In Figure 3, the subordination function $\varphi$ is plotted as a function of $\tau$ for two types of kernels. Figure 3a corresponds to kernel (64) with $\alpha =0.75$ and $\beta =0.25$, $\lambda =1$. Different values of t are considered. Figure 3b corresponds to the Mittag–Leffler-type kernel (65) with $\alpha =0.3$ and different $\beta$, $\alpha \le \beta <1$; $t=0.4$. The plotted functions in Figure 3 are probability densities as functions of $\tau$.

7. Concluding Remarks

In this work, we study the Zener-type model of a viscoelastic body in the context of general fractional calculus, proposed recently in [26]. The model is studied for a general class of kernels by applying the Bernstein functions technique.
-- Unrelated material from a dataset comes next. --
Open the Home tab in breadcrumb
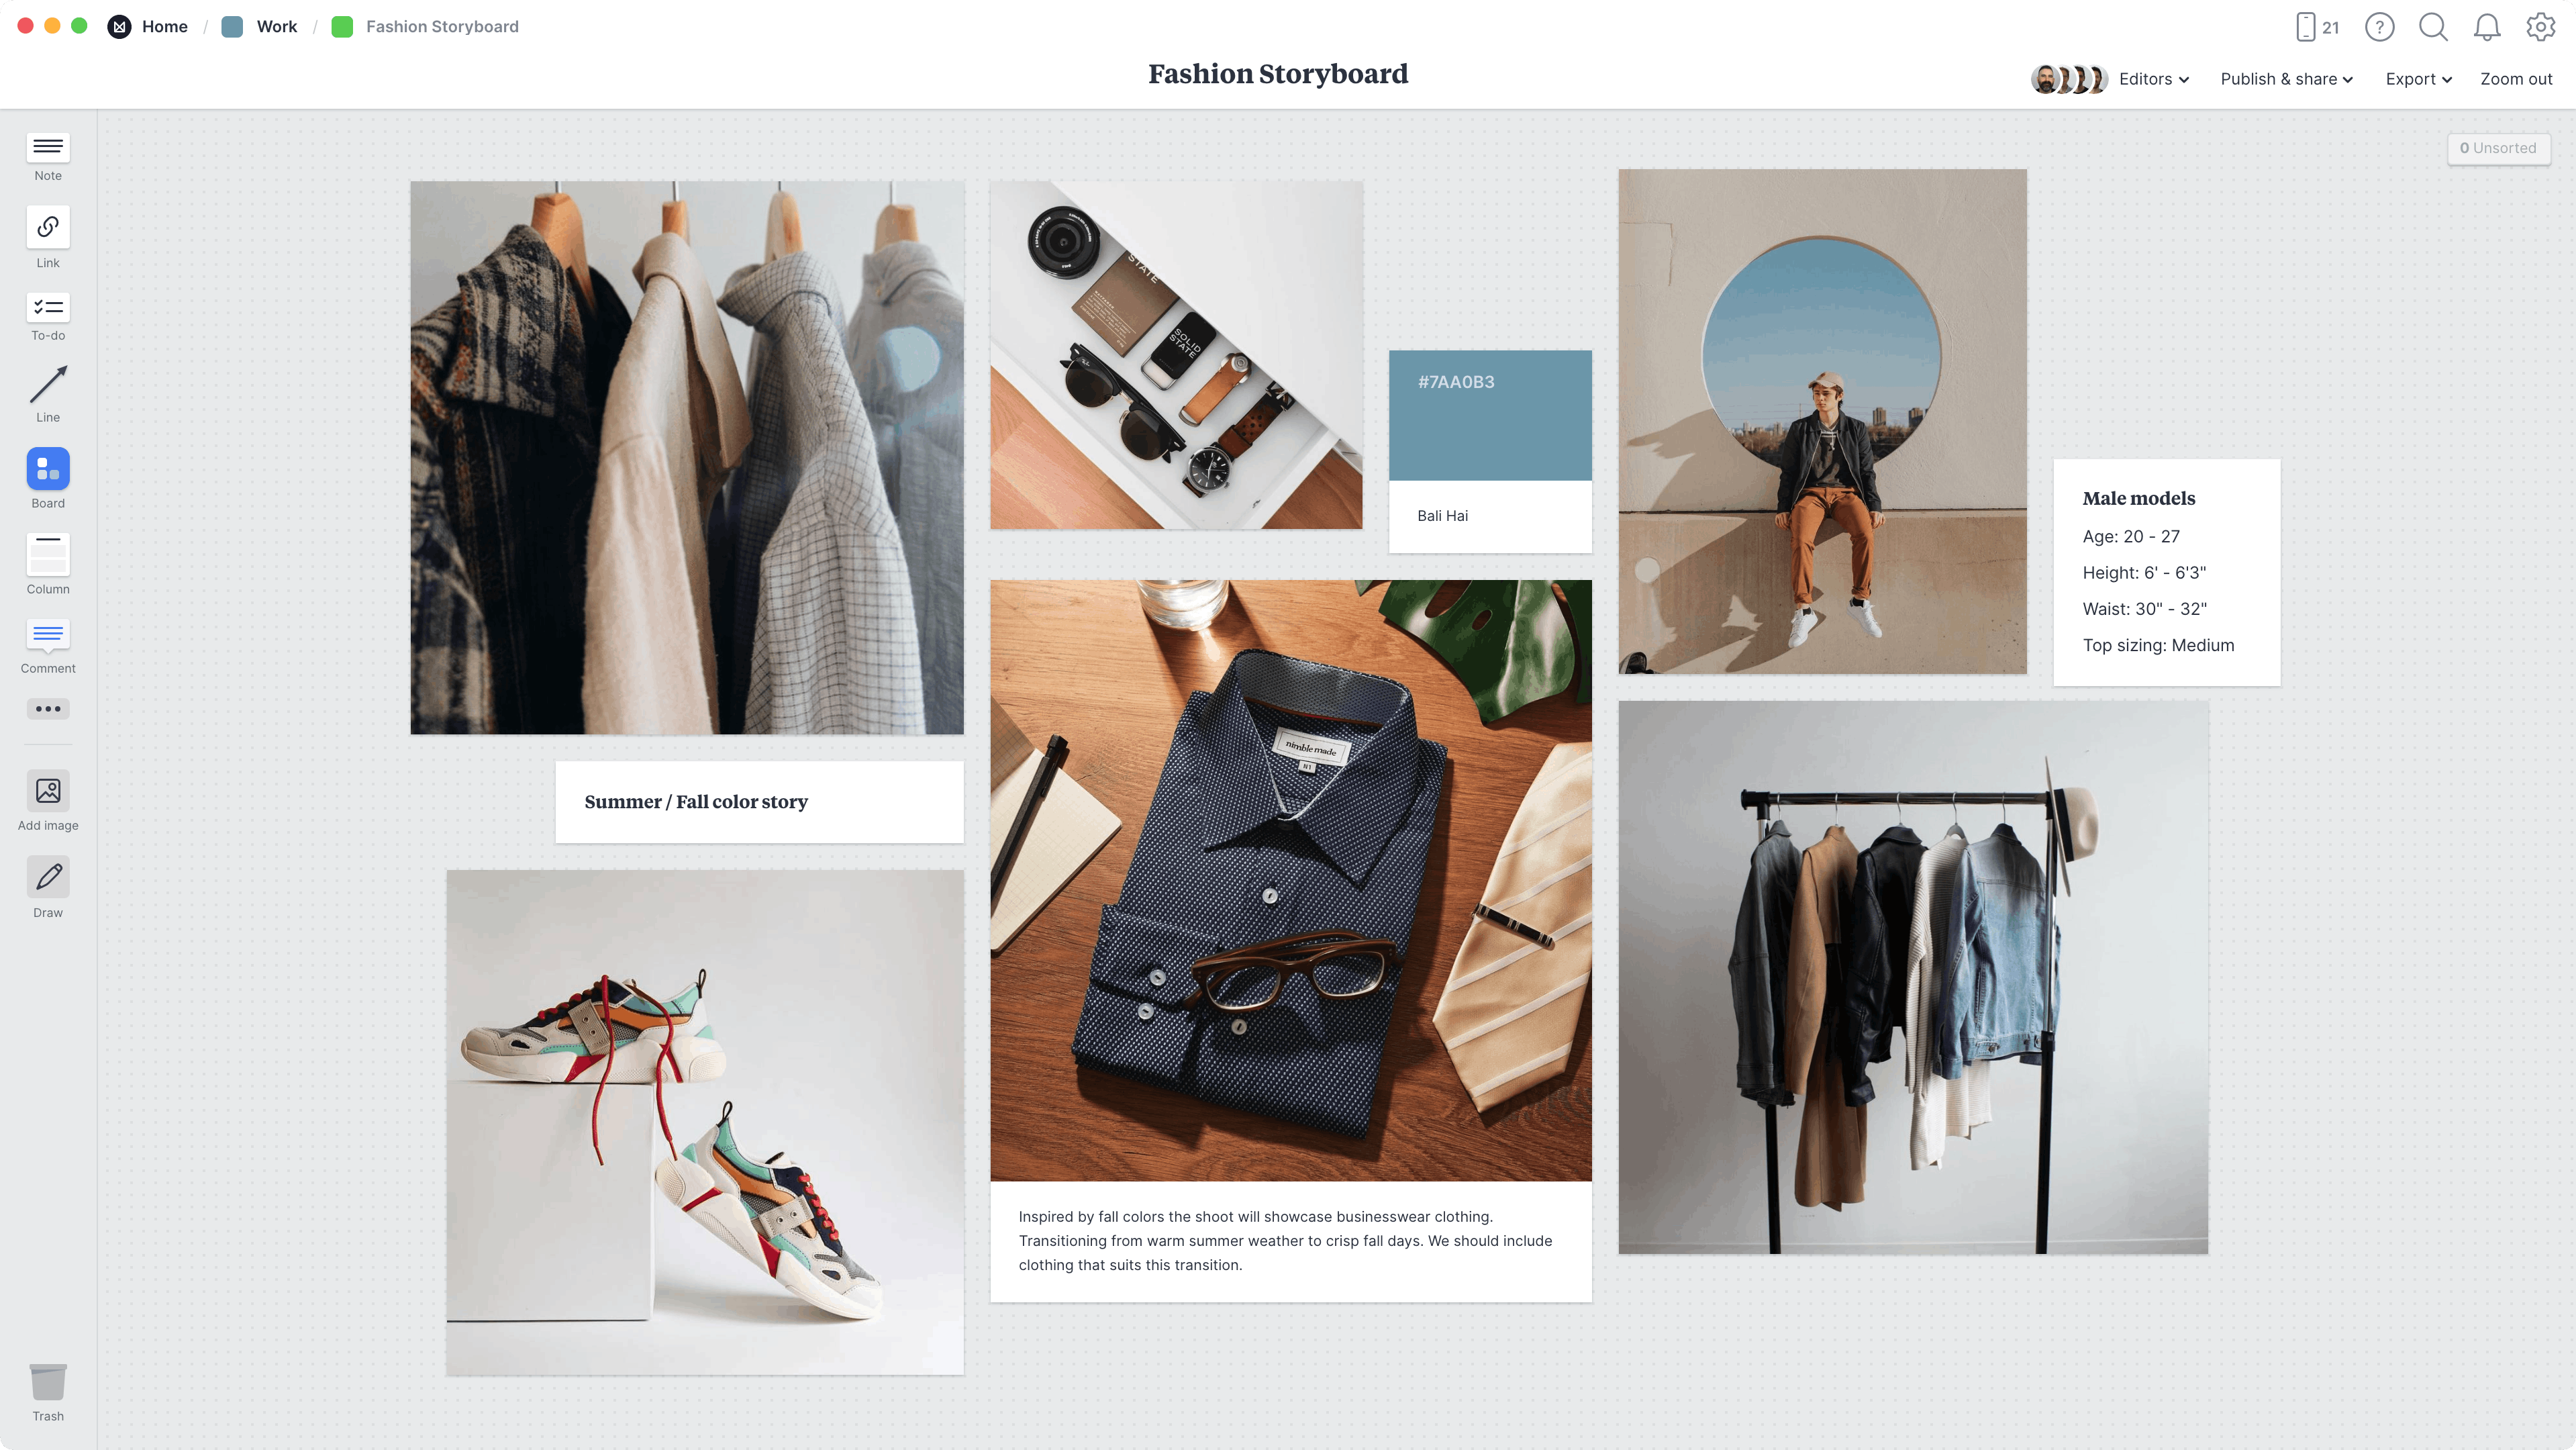2576x1450 pixels. (x=163, y=27)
This technique allows us to prove that the thermodynamic constraint $a<b$, used in [26], implies not only the dissipation inequality, but also guarantees the complete monotonicity property of the relaxation modulus $G\left(t\right)$, which is a stronger result. Based on this property, the propagation function, which is characteristic for the wave propagation in a viscoelastic medium, is studied and the subordination principle is established for wave equations with generalized Zener-type constitutive law. The subordination identity provides an integral decomposition of the solution into two parts. The first part is a probability density, related to the propagation function and depending only on the constitutive model. The second part is the solution of a related classical wave equation and it depends only on the problem geometry. The analytical findings are supported by numerical work.